- _Task prompt_
Copy out all of the material below word for word, changing nothing.
***** Given data
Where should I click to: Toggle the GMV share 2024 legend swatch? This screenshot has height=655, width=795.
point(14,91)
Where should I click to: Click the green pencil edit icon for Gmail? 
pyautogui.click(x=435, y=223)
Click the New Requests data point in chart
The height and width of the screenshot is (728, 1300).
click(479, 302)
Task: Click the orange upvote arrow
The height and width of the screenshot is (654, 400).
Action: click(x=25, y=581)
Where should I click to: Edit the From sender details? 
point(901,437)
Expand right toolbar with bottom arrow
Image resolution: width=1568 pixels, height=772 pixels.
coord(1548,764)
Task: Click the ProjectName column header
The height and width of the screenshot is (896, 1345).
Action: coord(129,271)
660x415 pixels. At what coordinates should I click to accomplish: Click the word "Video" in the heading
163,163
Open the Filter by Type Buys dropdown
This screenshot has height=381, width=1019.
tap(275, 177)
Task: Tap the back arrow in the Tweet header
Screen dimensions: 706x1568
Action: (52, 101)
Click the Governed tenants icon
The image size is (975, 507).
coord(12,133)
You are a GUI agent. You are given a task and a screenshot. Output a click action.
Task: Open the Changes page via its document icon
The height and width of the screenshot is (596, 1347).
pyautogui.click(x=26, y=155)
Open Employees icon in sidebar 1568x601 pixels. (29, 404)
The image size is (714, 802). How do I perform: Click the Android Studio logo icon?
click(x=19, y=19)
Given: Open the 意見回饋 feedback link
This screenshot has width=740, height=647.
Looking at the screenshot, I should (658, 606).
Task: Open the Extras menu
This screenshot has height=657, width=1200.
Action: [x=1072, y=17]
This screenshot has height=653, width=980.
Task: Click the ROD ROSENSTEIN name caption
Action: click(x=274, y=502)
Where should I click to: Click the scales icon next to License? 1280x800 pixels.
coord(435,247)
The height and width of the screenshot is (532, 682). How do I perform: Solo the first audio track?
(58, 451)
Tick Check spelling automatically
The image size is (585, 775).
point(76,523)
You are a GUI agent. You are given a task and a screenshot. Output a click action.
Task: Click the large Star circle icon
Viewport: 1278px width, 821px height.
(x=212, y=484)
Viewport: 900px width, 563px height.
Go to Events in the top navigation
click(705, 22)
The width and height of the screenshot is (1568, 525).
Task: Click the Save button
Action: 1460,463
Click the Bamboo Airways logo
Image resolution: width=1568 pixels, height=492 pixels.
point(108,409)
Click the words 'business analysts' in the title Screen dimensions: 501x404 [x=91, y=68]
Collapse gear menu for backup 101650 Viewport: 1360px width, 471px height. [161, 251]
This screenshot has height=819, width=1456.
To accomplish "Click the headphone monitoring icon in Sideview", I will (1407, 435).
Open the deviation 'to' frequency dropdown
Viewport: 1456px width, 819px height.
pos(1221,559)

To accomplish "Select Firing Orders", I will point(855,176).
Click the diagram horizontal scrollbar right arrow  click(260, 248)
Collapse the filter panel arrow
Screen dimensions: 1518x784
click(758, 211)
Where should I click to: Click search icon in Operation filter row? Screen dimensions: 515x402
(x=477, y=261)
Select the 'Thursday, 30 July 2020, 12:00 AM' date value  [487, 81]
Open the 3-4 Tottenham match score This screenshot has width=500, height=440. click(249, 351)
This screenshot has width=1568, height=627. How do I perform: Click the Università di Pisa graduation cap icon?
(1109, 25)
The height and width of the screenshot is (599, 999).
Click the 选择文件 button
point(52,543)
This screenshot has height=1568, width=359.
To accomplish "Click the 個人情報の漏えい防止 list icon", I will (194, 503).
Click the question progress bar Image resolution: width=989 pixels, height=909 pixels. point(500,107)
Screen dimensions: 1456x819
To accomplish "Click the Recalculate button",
**********
- _Written reply_
Where should I click to: Toggle the GMV share 2024 legend swatch? This screenshot has height=655, width=795.
point(14,91)
Where should I click to: Click the green pencil edit icon for Gmail? 
pyautogui.click(x=435, y=223)
Click the New Requests data point in chart
The height and width of the screenshot is (728, 1300).
click(479, 302)
Task: Click the orange upvote arrow
The height and width of the screenshot is (654, 400).
Action: click(x=25, y=581)
Where should I click to: Edit the From sender details? 
point(901,437)
Expand right toolbar with bottom arrow
Image resolution: width=1568 pixels, height=772 pixels.
coord(1548,764)
Task: Click the ProjectName column header
The height and width of the screenshot is (896, 1345).
Action: coord(129,271)
660x415 pixels. At what coordinates should I click to accomplish: Click the word "Video" in the heading
163,163
Open the Filter by Type Buys dropdown
This screenshot has height=381, width=1019.
tap(275, 177)
Task: Tap the back arrow in the Tweet header
Screen dimensions: 706x1568
Action: (52, 101)
Click the Governed tenants icon
The image size is (975, 507).
coord(12,133)
You are a GUI agent. You are given a task and a screenshot. Output a click action.
Task: Open the Changes page via its document icon
The height and width of the screenshot is (596, 1347).
pyautogui.click(x=26, y=155)
Open Employees icon in sidebar 1568x601 pixels. (29, 404)
The image size is (714, 802). How do I perform: Click the Android Studio logo icon?
click(x=19, y=19)
Given: Open the 意見回饋 feedback link
This screenshot has width=740, height=647.
Looking at the screenshot, I should (658, 606).
Task: Open the Extras menu
This screenshot has height=657, width=1200.
Action: [x=1072, y=17]
This screenshot has height=653, width=980.
Task: Click the ROD ROSENSTEIN name caption
Action: click(x=274, y=502)
Where should I click to: Click the scales icon next to License? 1280x800 pixels.
coord(435,247)
The height and width of the screenshot is (532, 682). How do I perform: Solo the first audio track?
(58, 451)
Tick Check spelling automatically
The image size is (585, 775).
point(76,523)
You are a GUI agent. You are given a task and a screenshot. Output a click action.
Task: Click the large Star circle icon
Viewport: 1278px width, 821px height.
(x=212, y=484)
Viewport: 900px width, 563px height.
Go to Events in the top navigation
click(705, 22)
The width and height of the screenshot is (1568, 525).
Task: Click the Save button
Action: 1460,463
Click the Bamboo Airways logo
Image resolution: width=1568 pixels, height=492 pixels.
point(108,409)
Click the words 'business analysts' in the title Screen dimensions: 501x404 [x=91, y=68]
Collapse gear menu for backup 101650 Viewport: 1360px width, 471px height. [161, 251]
This screenshot has height=819, width=1456.
To accomplish "Click the headphone monitoring icon in Sideview", I will (1407, 435).
Open the deviation 'to' frequency dropdown
Viewport: 1456px width, 819px height.
pos(1221,559)

To accomplish "Select Firing Orders", I will point(855,176).
Click the diagram horizontal scrollbar right arrow  click(260, 248)
Collapse the filter panel arrow
Screen dimensions: 1518x784
click(758, 211)
Where should I click to: Click search icon in Operation filter row? Screen dimensions: 515x402
(x=477, y=261)
Select the 'Thursday, 30 July 2020, 12:00 AM' date value  [487, 81]
Open the 3-4 Tottenham match score This screenshot has width=500, height=440. click(249, 351)
This screenshot has width=1568, height=627. How do I perform: Click the Università di Pisa graduation cap icon?
(1109, 25)
The height and width of the screenshot is (599, 999).
Click the 选择文件 button
point(52,543)
This screenshot has height=1568, width=359.
To accomplish "Click the 個人情報の漏えい防止 list icon", I will (194, 503).
Click the question progress bar Image resolution: width=989 pixels, height=909 pixels. point(500,107)
Screen dimensions: 1456x819
To accomplish "Click the Recalculate button",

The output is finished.